Storage - Published on Tuesday, 14 August 2012 20:26 Written by Anton Karmehed
Mechanical drives are not optimal for ultraportable computers, but in the lower price ranges there are few good alternatives without limited storage capacity. Rumors speak of new superthin 2.5" harddrives with profiles of only 5mm to remedy this.
According to DigiTimes harddrive makers started planning for the new superthin harddrives in an attempt to meet with the demand for ultrathin computers with high capacities. Current 2.5" harddrives are 7 to 12.5 millimeter thick, but compared to mSATA SSDs there are plenty of millimeters to shed. The new 5 millimeter harddrives would save 30 percent space and enable even thinner computers with higher storage capacities without the price premium of SSD units.
With Intel's big focus on ultrabooks and its ultraquick boot times we expect these to be used in some form of hybrid solution, e.g. mechanical drives matched with NAND flash for cache. This would enable fast boot times and high storage capacity in ultrabooks, compared to SSD-based solutions.

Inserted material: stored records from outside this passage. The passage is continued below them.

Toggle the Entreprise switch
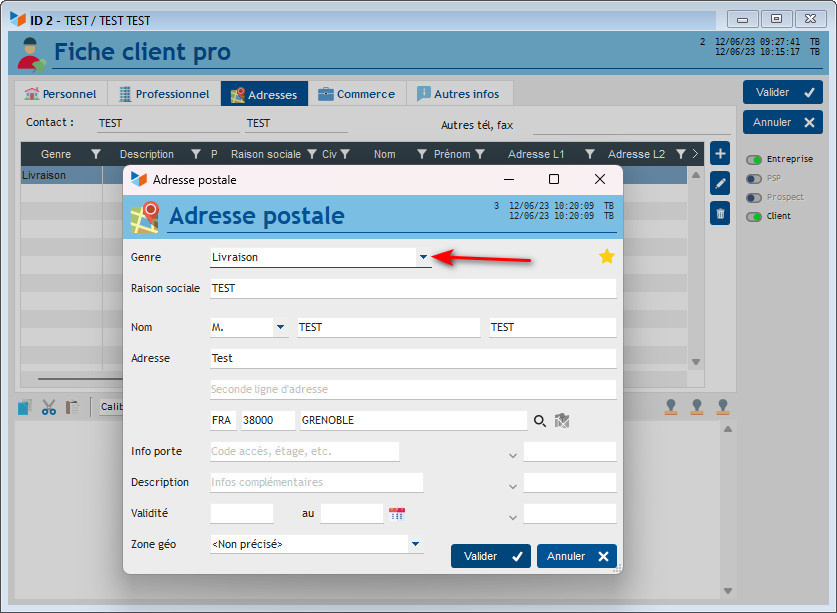Screen dimensions: 837x613 point(754,159)
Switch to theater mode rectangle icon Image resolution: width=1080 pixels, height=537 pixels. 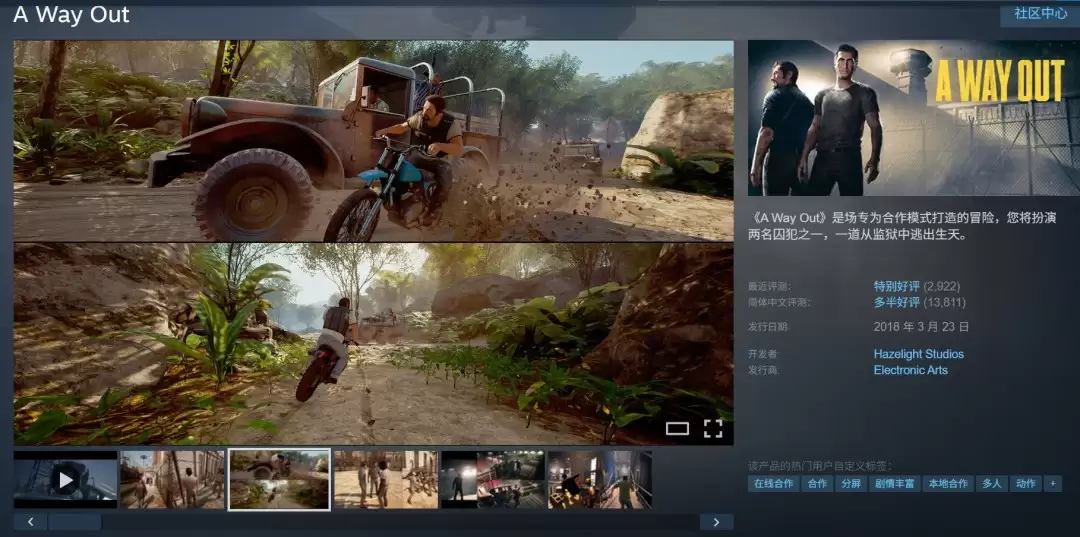coord(677,429)
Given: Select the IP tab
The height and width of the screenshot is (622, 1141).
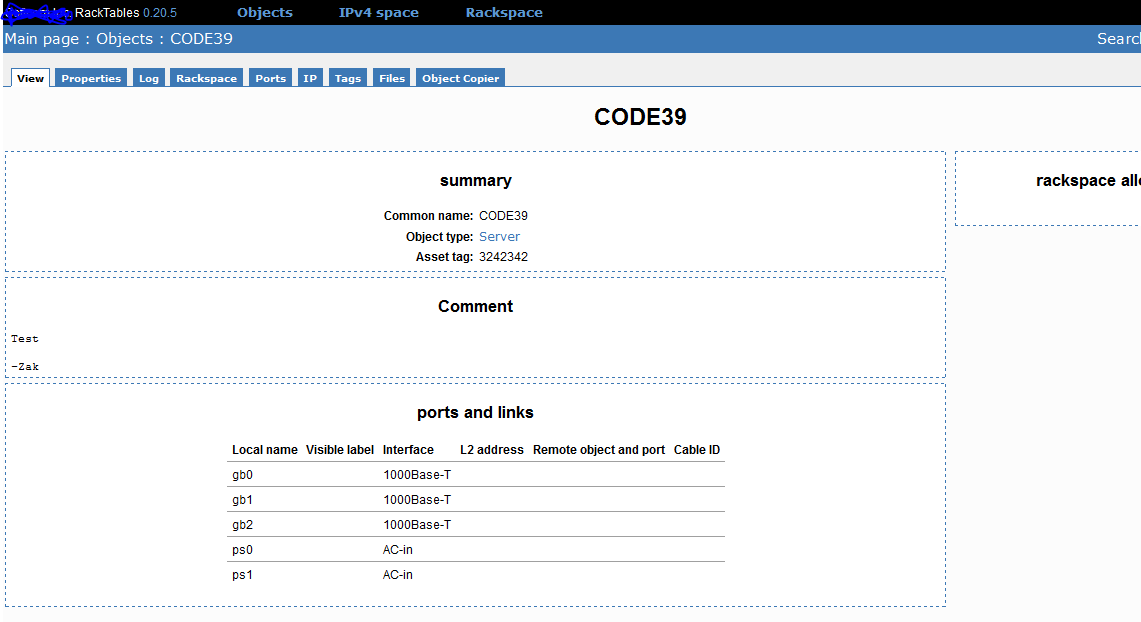Looking at the screenshot, I should tap(310, 78).
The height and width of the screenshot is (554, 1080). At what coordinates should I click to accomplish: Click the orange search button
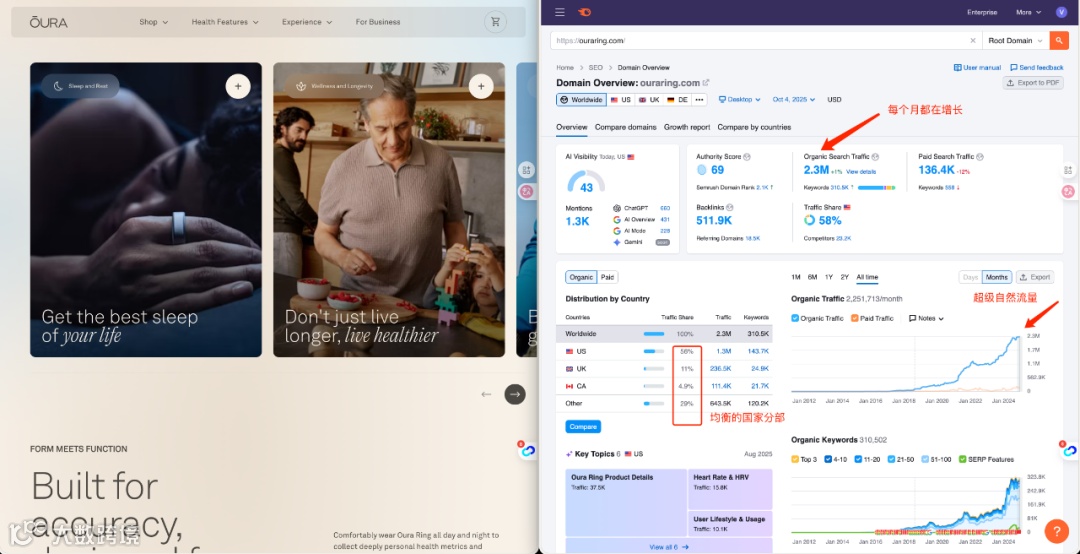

Other sources suggest that the new 5 millimeter harddrives are still just in the planning stages and they are still trying to solve the stability problems of the write head and minimize the manufacturing cost of smaller drives. When and if the new superthin harddrives appears in built computers is not certain. The same source points out that starting next year we should see a higher competition for hybrid drives, which could speed up the development of the new format.